[Saved data entries]
=== Section Start ===

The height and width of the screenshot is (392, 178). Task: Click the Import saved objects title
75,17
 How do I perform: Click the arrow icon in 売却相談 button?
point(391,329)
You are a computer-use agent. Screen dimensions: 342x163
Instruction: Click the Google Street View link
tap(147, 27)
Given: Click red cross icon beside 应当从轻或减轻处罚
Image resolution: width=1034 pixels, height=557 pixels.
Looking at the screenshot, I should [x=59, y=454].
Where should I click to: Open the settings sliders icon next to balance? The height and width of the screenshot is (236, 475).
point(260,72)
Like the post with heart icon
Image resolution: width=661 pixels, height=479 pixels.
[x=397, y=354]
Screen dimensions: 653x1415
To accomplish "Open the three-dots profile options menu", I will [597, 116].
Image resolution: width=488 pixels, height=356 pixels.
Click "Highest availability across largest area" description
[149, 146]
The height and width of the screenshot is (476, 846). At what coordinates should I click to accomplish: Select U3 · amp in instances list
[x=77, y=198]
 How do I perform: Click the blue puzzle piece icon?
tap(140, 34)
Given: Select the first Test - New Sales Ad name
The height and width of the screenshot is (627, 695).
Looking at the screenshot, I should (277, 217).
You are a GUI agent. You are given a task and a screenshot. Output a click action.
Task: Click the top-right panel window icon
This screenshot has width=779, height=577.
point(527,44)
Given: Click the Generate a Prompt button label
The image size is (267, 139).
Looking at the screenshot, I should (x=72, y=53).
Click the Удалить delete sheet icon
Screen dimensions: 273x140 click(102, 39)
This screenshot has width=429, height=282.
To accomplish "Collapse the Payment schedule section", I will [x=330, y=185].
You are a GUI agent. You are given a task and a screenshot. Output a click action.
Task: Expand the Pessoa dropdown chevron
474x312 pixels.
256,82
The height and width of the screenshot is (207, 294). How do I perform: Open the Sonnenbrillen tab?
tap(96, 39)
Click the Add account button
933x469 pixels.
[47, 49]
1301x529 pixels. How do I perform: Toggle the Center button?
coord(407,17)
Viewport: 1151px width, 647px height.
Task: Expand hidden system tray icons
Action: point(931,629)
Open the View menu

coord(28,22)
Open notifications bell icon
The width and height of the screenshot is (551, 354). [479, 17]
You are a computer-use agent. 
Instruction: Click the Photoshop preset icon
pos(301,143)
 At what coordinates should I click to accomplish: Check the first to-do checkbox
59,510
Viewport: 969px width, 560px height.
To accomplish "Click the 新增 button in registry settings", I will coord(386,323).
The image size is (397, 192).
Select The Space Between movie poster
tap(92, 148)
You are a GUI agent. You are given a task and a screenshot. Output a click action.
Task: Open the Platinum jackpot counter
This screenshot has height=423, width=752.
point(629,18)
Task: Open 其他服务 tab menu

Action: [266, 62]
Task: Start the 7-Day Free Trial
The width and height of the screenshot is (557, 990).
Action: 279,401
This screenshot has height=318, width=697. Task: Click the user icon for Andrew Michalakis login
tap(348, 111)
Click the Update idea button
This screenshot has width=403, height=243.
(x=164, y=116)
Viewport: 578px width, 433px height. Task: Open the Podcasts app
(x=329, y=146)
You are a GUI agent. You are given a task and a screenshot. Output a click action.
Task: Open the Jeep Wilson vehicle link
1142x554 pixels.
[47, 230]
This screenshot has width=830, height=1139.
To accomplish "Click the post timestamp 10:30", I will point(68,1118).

=== Section End ===

**WORK INSTRUCTION**
Each entry above is to be repeated exactly as it appears.

**SOLUTION**
The height and width of the screenshot is (392, 178). Task: Click the Import saved objects title
75,17
 How do I perform: Click the arrow icon in 売却相談 button?
point(391,329)
You are a computer-use agent. Screen dimensions: 342x163
Instruction: Click the Google Street View link
tap(147, 27)
Given: Click red cross icon beside 应当从轻或减轻处罚
Image resolution: width=1034 pixels, height=557 pixels.
Looking at the screenshot, I should [x=59, y=454].
Where should I click to: Open the settings sliders icon next to balance? The height and width of the screenshot is (236, 475).
point(260,72)
Like the post with heart icon
Image resolution: width=661 pixels, height=479 pixels.
[x=397, y=354]
Screen dimensions: 653x1415
To accomplish "Open the three-dots profile options menu", I will [597, 116].
Image resolution: width=488 pixels, height=356 pixels.
Click "Highest availability across largest area" description
[149, 146]
The height and width of the screenshot is (476, 846). At what coordinates should I click to accomplish: Select U3 · amp in instances list
[x=77, y=198]
 How do I perform: Click the blue puzzle piece icon?
tap(140, 34)
Given: Select the first Test - New Sales Ad name
The height and width of the screenshot is (627, 695).
Looking at the screenshot, I should (277, 217).
You are a GUI agent. You are given a task and a screenshot. Output a click action.
Task: Click the top-right panel window icon
This screenshot has width=779, height=577.
point(527,44)
Given: Click the Generate a Prompt button label
The image size is (267, 139).
Looking at the screenshot, I should (x=72, y=53).
Click the Удалить delete sheet icon
Screen dimensions: 273x140 click(102, 39)
This screenshot has width=429, height=282.
To accomplish "Collapse the Payment schedule section", I will [x=330, y=185].
You are a GUI agent. You are given a task and a screenshot. Output a click action.
Task: Expand the Pessoa dropdown chevron
474x312 pixels.
256,82
The height and width of the screenshot is (207, 294). How do I perform: Open the Sonnenbrillen tab?
tap(96, 39)
Click the Add account button
933x469 pixels.
[47, 49]
1301x529 pixels. How do I perform: Toggle the Center button?
coord(407,17)
Viewport: 1151px width, 647px height.
Task: Expand hidden system tray icons
Action: point(931,629)
Open the View menu

coord(28,22)
Open notifications bell icon
The width and height of the screenshot is (551, 354). [479, 17]
You are a computer-use agent. 
Instruction: Click the Photoshop preset icon
pos(301,143)
 At what coordinates should I click to accomplish: Check the first to-do checkbox
59,510
Viewport: 969px width, 560px height.
To accomplish "Click the 新增 button in registry settings", I will coord(386,323).
The image size is (397, 192).
Select The Space Between movie poster
tap(92, 148)
You are a GUI agent. You are given a task and a screenshot. Output a click action.
Task: Open the Platinum jackpot counter
This screenshot has height=423, width=752.
point(629,18)
Task: Open 其他服务 tab menu

Action: [266, 62]
Task: Start the 7-Day Free Trial
The width and height of the screenshot is (557, 990).
Action: 279,401
This screenshot has height=318, width=697. Task: Click the user icon for Andrew Michalakis login
tap(348, 111)
Click the Update idea button
This screenshot has width=403, height=243.
(x=164, y=116)
Viewport: 578px width, 433px height. Task: Open the Podcasts app
(x=329, y=146)
You are a GUI agent. You are given a task and a screenshot. Output a click action.
Task: Open the Jeep Wilson vehicle link
1142x554 pixels.
[47, 230]
This screenshot has width=830, height=1139.
To accomplish "Click the post timestamp 10:30", I will point(68,1118).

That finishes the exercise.